Publication year - 2005
Publication title -
american journal of medical genetics part a
Language(s) - English
Resource type - Journals
SCImago Journal Rank - 1.064
H-Index - 112
eISSN - 1552-4833
pISSN - 1552-4825
DOI - 10.1002/ajmg.a.30661
Subject(s) - exon , biology , intron , genetics , missense mutation , gene , rna splicing , splice site mutation , exon skipping , exon trapping , tandem exon duplication , transcription (linguistics) , alternative splicing , mutation , rna , linguistics , philosophy
Barth syndrome (MIM 302060) is an X‐linked condition that includes dilated cardiomyopathy, neutropenia, failure to thrive, abnormal mitochondria, and 3‐methylglutaconic aciduria. The mutated gene, TAZ , first described in 1996, appeared to produce a large set of alternatively spliced mRNAs with initiations of transcription upstream of exons 1 and 3. Since then, disease‐causing mutations have been found in all exons including, most recently, a missense mutation in the controversial exon 5. Because of the initially described second initiation of transcription in intron 2, with in‐frame initiation of translation in exon 3, we hypothesized that subjects with mutations in exons 1 and 2 would produce more normal “short product” that might attenuate their phenotype. Moreover, it was of interest to determine which splice variants were potentially functional as exon 5 is not present in yeast and rodents, and the variant lacking this exon is the most abundant. Using RT‐PCR, we characterized TAZ mRNAs in cultured lymphocytes from nine subjects with Barth syndrome and two healthy controls. The TAZ genes and mRNAs of primates were also included.
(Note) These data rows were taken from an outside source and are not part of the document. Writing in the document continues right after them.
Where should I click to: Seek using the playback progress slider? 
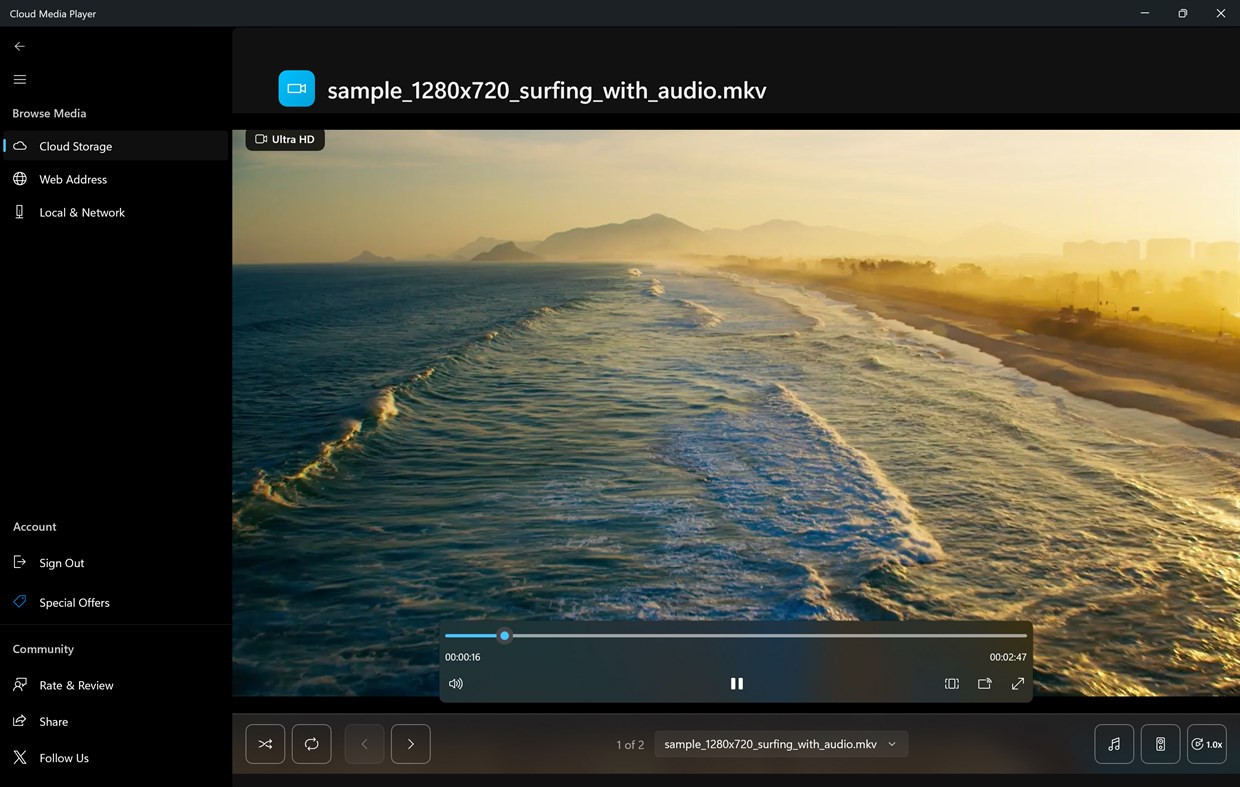(504, 636)
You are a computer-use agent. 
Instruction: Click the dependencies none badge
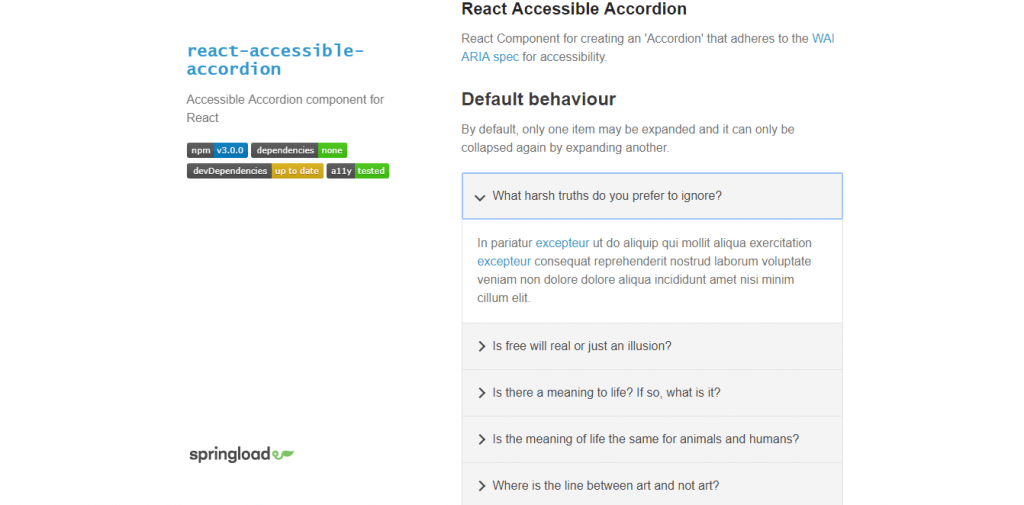click(298, 150)
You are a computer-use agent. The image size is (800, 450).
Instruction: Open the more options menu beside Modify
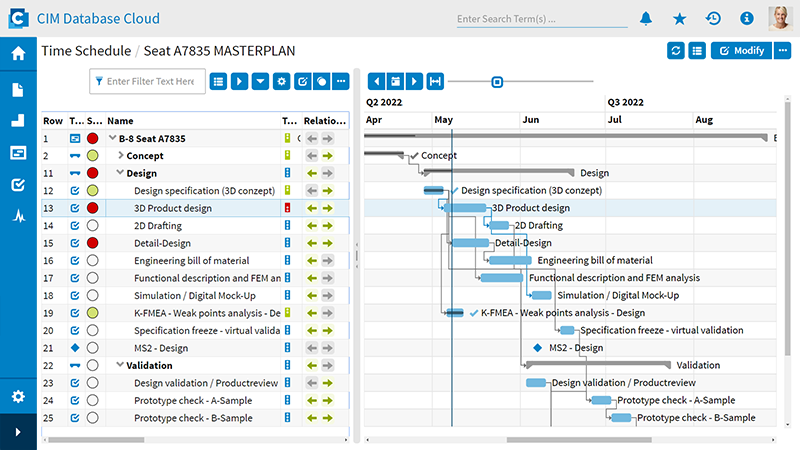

We found the following: (1) there is only one site for initiation of transcription, and the normal alternatively spliced assortment is limited to full‐length, Δ5, Δ7, Δ5Δ7; (2) there are two alternative splice sites within introns 1 and 2 that could potentially produce an in‐frame product; (3) exon 5 evolved into “exonhood” in the primate lineage after the split between Old World monkeys and hominoid primates; and (4) our results suggest that only two functional protein variants exist in lymphocytes: Δ5 and full‐length. Although exon 5 does not appear to be required for TAZ function in yeast and monkeys, its evolution to a highly conserved spliced exon in hominoid primates and the recent finding of an exon 5 mutation in a patient with Barth syndrome suggest that the full‐length variant is important to TAZ function. © 2005 Wiley‐Liss, Inc.